Passage to read →
Brandon Hunter-Haydon: Well, I think if... Discussing risk and being real about that, around where you're at and where you want to be at the event, the occasion, is so important. And there's actually a great workbook, called "The Conscious Sexual Self Workbook." It's really great. But I think part of it is getting in touch with — giving yourself permission to get in touch with the way you want to feel. There's a felt sense we feel in our body, we have an image of it in our imagination. We can channel all of our experience.
Caitlin V: And I would add, find a mentor. So, if you want to go experience something like being a puppy at a party, you know, naturally you'd like to have an opportunity to ask what kinds of things might come up that you haven't yet anticipated. And if you are willing to go and ask someone if it's okay for them to share their experience with you in advance of you taking bigger, larger, and more vulnerable steps into that space, I think it's really great to build a support network, even if it's just one person at a time, to be behind you and support you as you enter into these new [indiscernible]. Sometimes really scary territory.
Karen Yates: Right. “How to discover new fantasies?”
Mx. Maya: I really love talking with my friends about fantasies and our sex lives. I find that it is the best way to kind of, A., get to know my friends a little bit better, in a more interesting environment, but also, there's so many interesting things that I would never have thought of. And we can kind of almost build new fantasies together sometimes. I had a friend — I have a partner who gave a partner of his, my metamor, an enema with glitter. Not something I would have thought about, but she really wanted to shit glitter like a unicorn.
Caitlin V: Same.
Mx. Maya: All right. [audience laughter] So maybe somebody tonight in this audience just found out that they're into shitting glitter like a unicorn. One up for pony play, unicorn play. Talking with people, looking up different things online, finding new and interesting forms of porn, finding some interesting checklists of just weird things that you might not have known you were into, but strike a chord within you.

Data →
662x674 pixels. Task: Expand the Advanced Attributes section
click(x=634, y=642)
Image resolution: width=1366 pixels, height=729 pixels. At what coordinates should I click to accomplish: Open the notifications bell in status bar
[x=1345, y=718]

What the exercise asks → Copy out the entire panel discussion transcript above without changing a word.

Solution →
Brandon Hunter-Haydon: Well, I think if... Discussing risk and being real about that, around where you're at and where you want to be at the event, the occasion, is so important. And there's actually a great workbook, called "The Conscious Sexual Self Workbook." It's really great. But I think part of it is getting in touch with — giving yourself permission to get in touch with the way you want to feel. There's a felt sense we feel in our body, we have an image of it in our imagination. We can channel all of our experience.
Caitlin V: And I would add, find a mentor. So, if you want to go experience something like being a puppy at a party, you know, naturally you'd like to have an opportunity to ask what kinds of things might come up that you haven't yet anticipated. And if you are willing to go and ask someone if it's okay for them to share their experience with you in advance of you taking bigger, larger, and more vulnerable steps into that space, I think it's really great to build a support network, even if it's just one person at a time, to be behind you and support you as you enter into these new [indiscernible]. Sometimes really scary territory.
Karen Yates: Right. “How to discover new fantasies?”
Mx. Maya: I really love talking with my friends about fantasies and our sex lives. I find that it is the best way to kind of, A., get to know my friends a little bit better, in a more interesting environment, but also, there's so many interesting things that I would never have thought of. And we can kind of almost build new fantasies together sometimes. I had a friend — I have a partner who gave a partner of his, my metamor, an enema with glitter. Not something I would have thought about, but she really wanted to shit glitter like a unicorn.
Caitlin V: Same.
Mx. Maya: All right. [audience laughter] So maybe somebody tonight in this audience just found out that they're into shitting glitter like a unicorn. One up for pony play, unicorn play. Talking with people, looking up different things online, finding new and interesting forms of porn, finding some interesting checklists of just weird things that you might not have known you were into, but strike a chord within you.